**The task:**
Read the listing below. Then repeat it exactly.

#####

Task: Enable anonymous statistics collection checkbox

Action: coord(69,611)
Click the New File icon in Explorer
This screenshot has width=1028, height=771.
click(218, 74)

#####

**Task output:**
Task: Enable anonymous statistics collection checkbox

Action: coord(69,611)
Click the New File icon in Explorer
This screenshot has width=1028, height=771.
click(218, 74)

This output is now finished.